Dazu gehört die Festlegung, welche Mitarbeiter wann ausscheiden können bzw. dürfen und wo eine Weiterbeschäftigung über den vertraglich festgelegten Kündigungszeitraum notwendig ist und sogar Halteprämien angeboten werden. Der Leiter der Arbeitssicherheit sollte frühzeitig den Kontakt zum Personalwesen suchen, um die spezifischen Herausforderungen ausreichend gewürdigt zu sehen. Die Gewährleistung der Arbeitssicherheit kann sicherlich nicht die unveränderte Personalstärke bis zur endgültigen Schließung rechtfertigen, weshalb alternative Möglichkeiten diskutiert werden, wobei grundsätzliche Ansprüche an das Sicherheitsniveau in jeder Prozessphase durchzusetzen sind. Hierbei stehen die folgenden Optionen zur Verfügung:
- Übernahme bestimmter, zusätzlicher Aufgaben durch verbleibende Mitarbeiter aufgrund geringeren Arbeitsvolumens
- zeitweise Lösung durch externe Fachkräfte, oder auch ehemalige Mitarbeiter auf Basis genau abgegrenzter Aufträge bzw. Werkverträge
- Übernahme der Aufgaben durch andere Standorte des Unternehmens
- Einsatz befristeter Leihkräfte
Besondere Aufmerksamkeit bedürfen spezielle Aufgaben der Standortschließung, welche nach dem Ende der Leistungserstellung bestehen bleiben, da hier nur wenige Mitarbeiter, nicht selten unter Ausschluss der Vorgaben der Arbeitssicherheit, tätig sind, anderseits aber besonders kritische Aufgaben, beispielsweise im Rahmen des Rückbaus anfallen.
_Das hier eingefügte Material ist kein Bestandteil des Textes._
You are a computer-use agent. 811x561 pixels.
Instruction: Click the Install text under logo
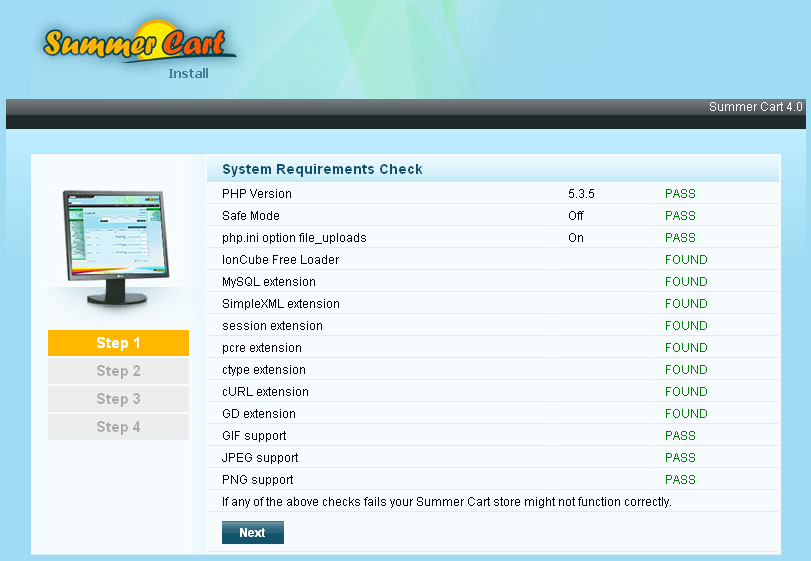[x=188, y=73]
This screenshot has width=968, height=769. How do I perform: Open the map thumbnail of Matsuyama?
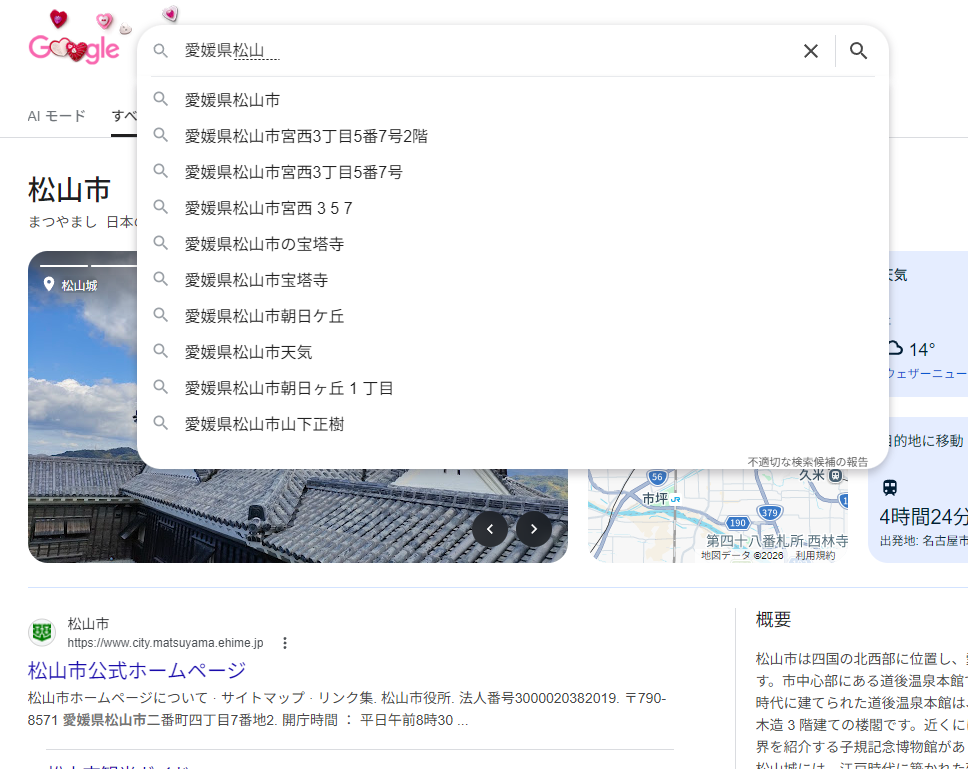click(x=718, y=515)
In diesem Rahmen gilt es standortübergreifendes Know-how zu sichern, wenn einzelne Mitarbeiter einen Beitrag zur Arbeitssicherheit an anderen Standorten leisten. Ist keine Weiterbeschäftigung vorgesehen, wird der Kontakt zu den Nachfolgern organisiert und der Wissenstransfer eingeleitet und begleitet.
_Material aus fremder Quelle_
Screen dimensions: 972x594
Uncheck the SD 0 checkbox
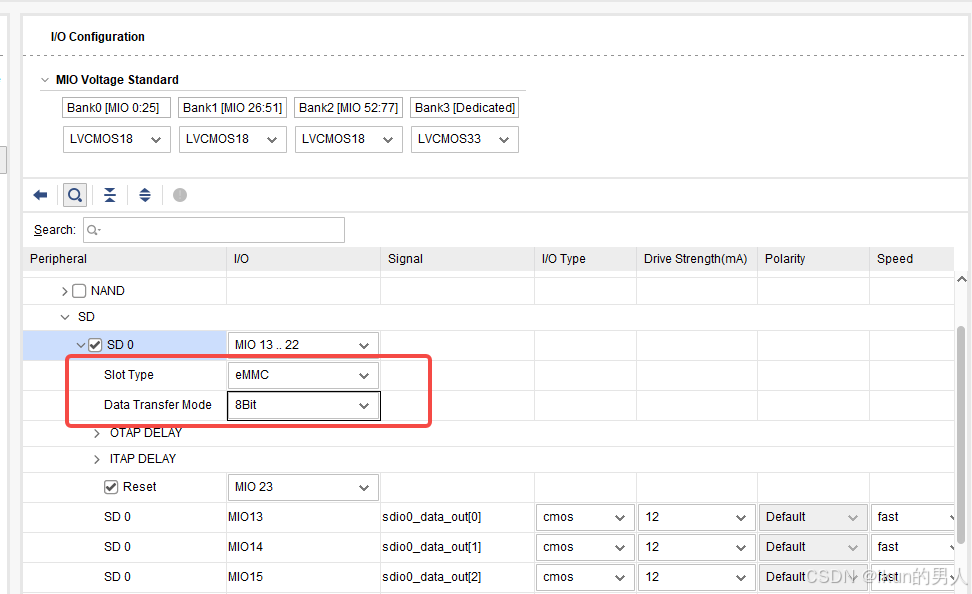tap(94, 344)

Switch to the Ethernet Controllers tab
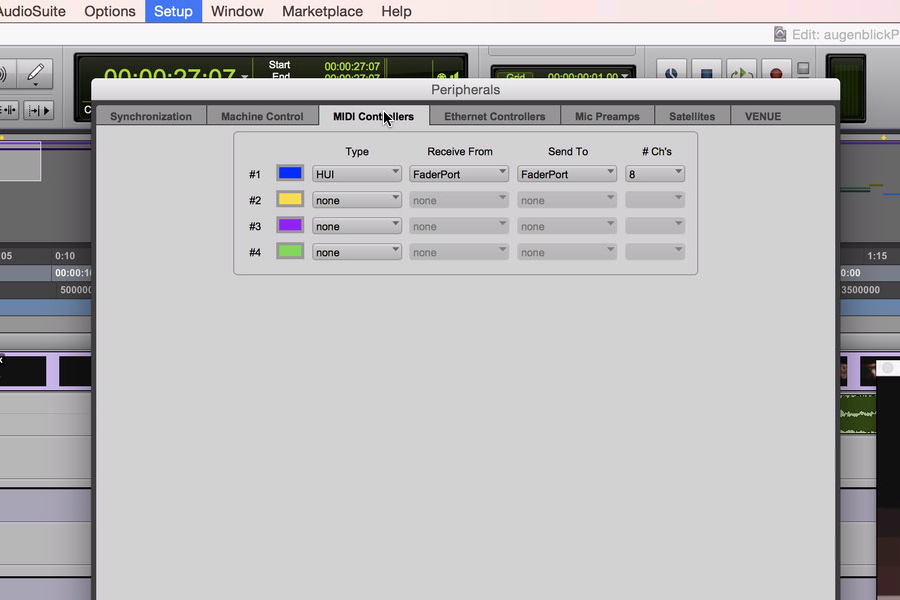[x=495, y=116]
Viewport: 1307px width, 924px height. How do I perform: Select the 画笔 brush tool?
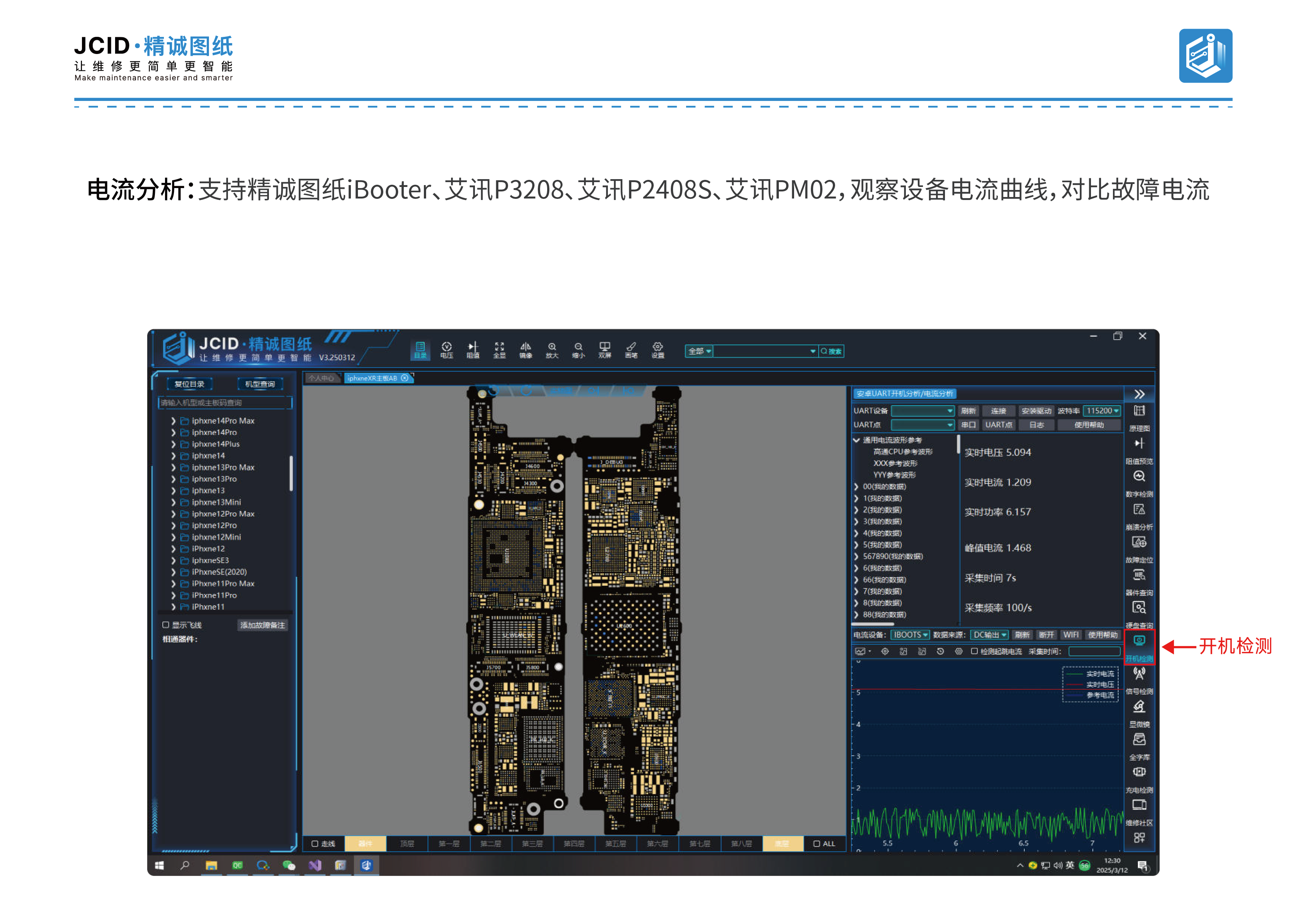[x=631, y=350]
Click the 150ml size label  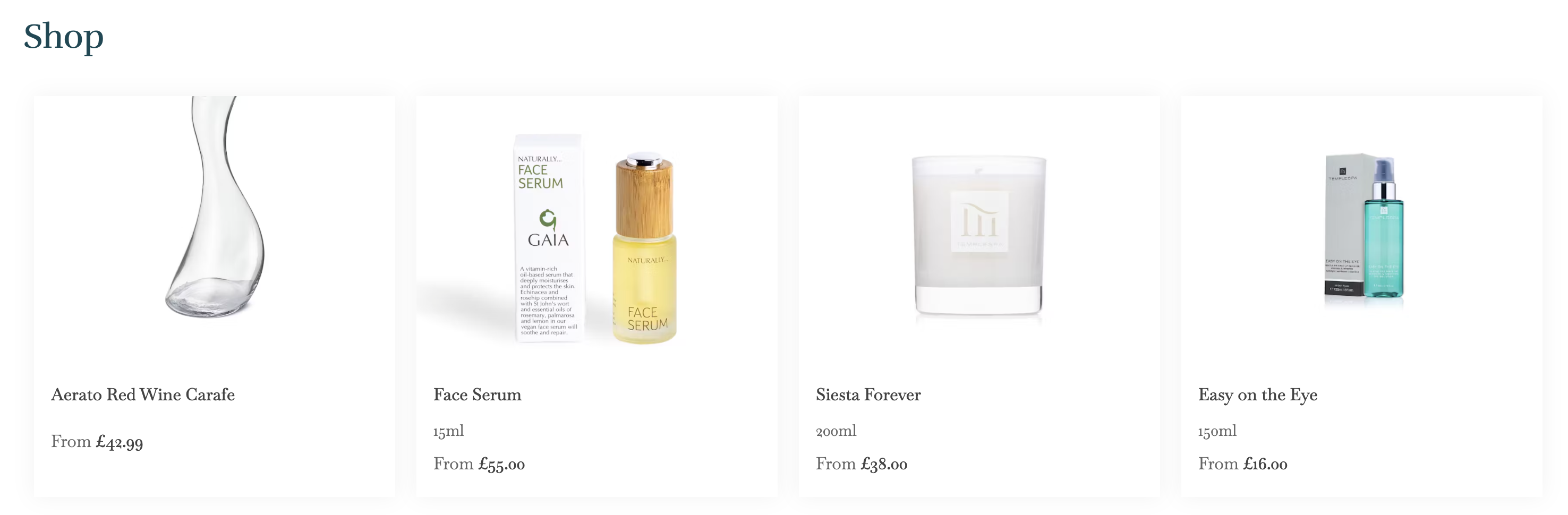1217,431
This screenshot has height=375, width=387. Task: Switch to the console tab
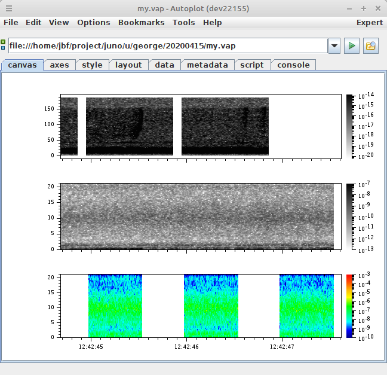click(293, 65)
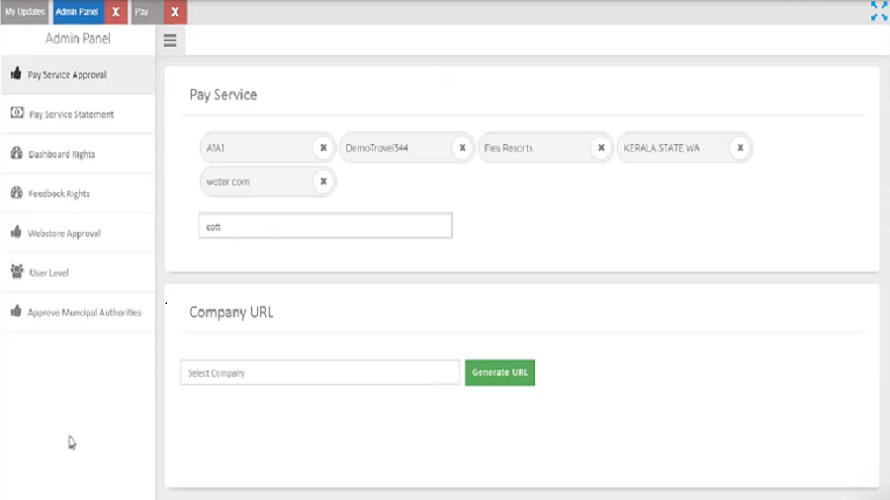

Verbleibende Vermögensgüter
Nicht immer ist ein rascher Verkauf sämtlicher Vermögenswerte möglich. Insbesondere an wirtschaftlich wenig attraktiven Standorten zeigen nur wenige Interessenten Kaufinteresse am gesamten Standort. Einzelne Anlagen werden dann verkauft, die gesamte Immobilie und technischen Anlagen bleiben erst einmal im Unternehmensbesitz, wobei eine temporäre Lösung unmerklich zum Dauerzustand werden kann. Das Unternehmensgelände muss gesichert sein, die Gebäude und Anlagen dürfen keine Gefahr für das Umfeld darstellen, mit dem Besitz verbundene Steuern und Abgaben fallen weiter an. Wie es tatsächlich aussieht, interessiert keinen mehr. Hier kann ein unangekündigter Besuch der Sicherheitsfachkräfte der Zentrale überraschende, nicht immer erfreuliche Feststellungen mit sich bringen.
Improvisationen mögen für einen gewissen Zeitraum tolerabel sein, allerdings unter der Einhaltung der ursprünglichen zeitlichen Prämissen. Wird die temporäre Lösung zur Dauerlösung, sind entsprechend auch für die Sicherung des Standortes dauerhafte Lösungen zu finden — oder ein Rückbau durchzuführen.
Vorgehen standardisieren – Lerneffekte realisieren
Standorteröffnung und Unternehmensübernahmen laufen nach einem verbindlichen Schema ab. Wer welche Aufgaben im Rahmen der Kaufpreisermittlung, der Due Diligence hat, ist klar definiert, ebenso wo die verschiedenen Informationen zusammenlaufen. Erfolgt ein Kauf, werden Integrationspläne erstellt und umgesetzt, alles unter intensiver Begleitung der neuen Unternehmensleitung. Ohne gleiche Ansprüche an Verkäufe bzw. Schließungen einzelner Aktivitäten bzw. Standorte legen zu können, sollte dennoch auch hier eine abgestimmte Vorgehensweise erfolgen. Die Arbeitssicherheit wird den eigenen Ansprüchen im Rahmen eines standardisierten Vorgehens gerecht, wobei der vorliegende Text als Ausgangspunkt genutzt werden kann.